The i960 challenges the definitions of RISC and CISC processors.24 It is generally considered a RISC processor, but its architect says "RISC techniques were used for high performance, CISC techniques for ease of use."25 John Mashey of MIPS described it as on the RISC/CISC border26 while Steve Furber (co-creator of ARM) wrote that it "includes many RISC ideas, but it is not a simple chip" with "many complex instructions which make recourse to microcode" and a design that "is more reminiscent of a complex, mainframe architecture than a simple, pipelined RISC." And they were talking about the i960 KB with the simple Numerics architecture, not the complicated Extended architecture!
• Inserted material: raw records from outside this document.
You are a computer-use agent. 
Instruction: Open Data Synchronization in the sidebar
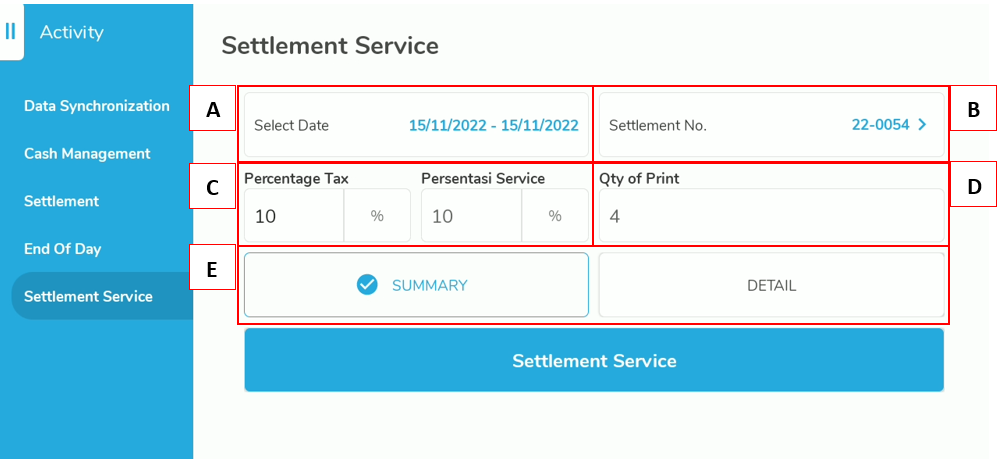97,106
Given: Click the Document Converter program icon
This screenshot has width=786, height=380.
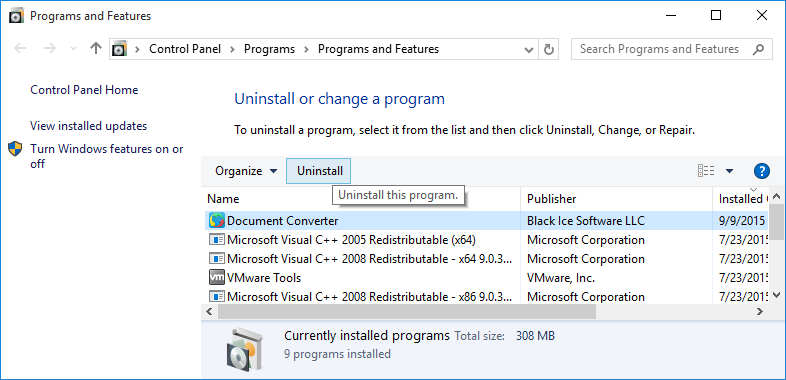Looking at the screenshot, I should tap(217, 221).

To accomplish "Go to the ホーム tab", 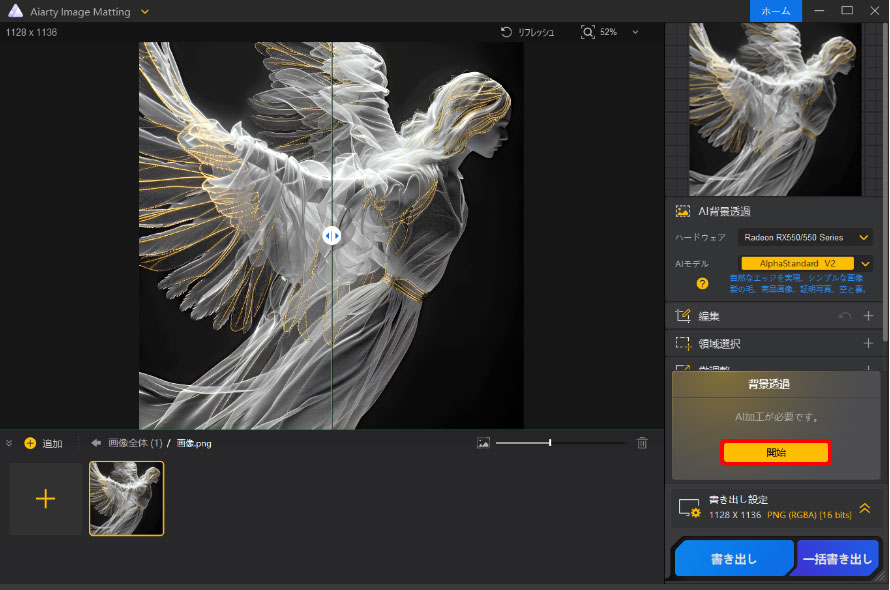I will (775, 11).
Even the basic Core architecture has many non-RISC-like features. It has microcoded instructions that take multiple cycles (such as integer multiplication), numerous addressing modes27, and unnecessary instructions (e.g. AND NOT as well as NOT AND). It also has a large variety of datatypes, even more than the 432: integer (8, 16, 32, or 64 bit), ordinal (8, 16, 32, or 64 bit), decimal digits, bit fields, triple-word (96 bits), and quad-word (128 bits). The Numerics architecture adds floating-point reals (32, 64, or 80 bit) while the Protected architecture adds byte strings with decidedly CISC-like instructions to act on them.28

When you get to the Extended architecture with objects, process management, and interprocess communication instructions, the large instruction set seems obviously CISC.29 (The instruction set is essentially the same as 432 and the 432 is an extremely CISC processor.) You could argue that the i960 Core architecture is RISC and the Extended architecture is CISC, but the problem is that they are identical chips.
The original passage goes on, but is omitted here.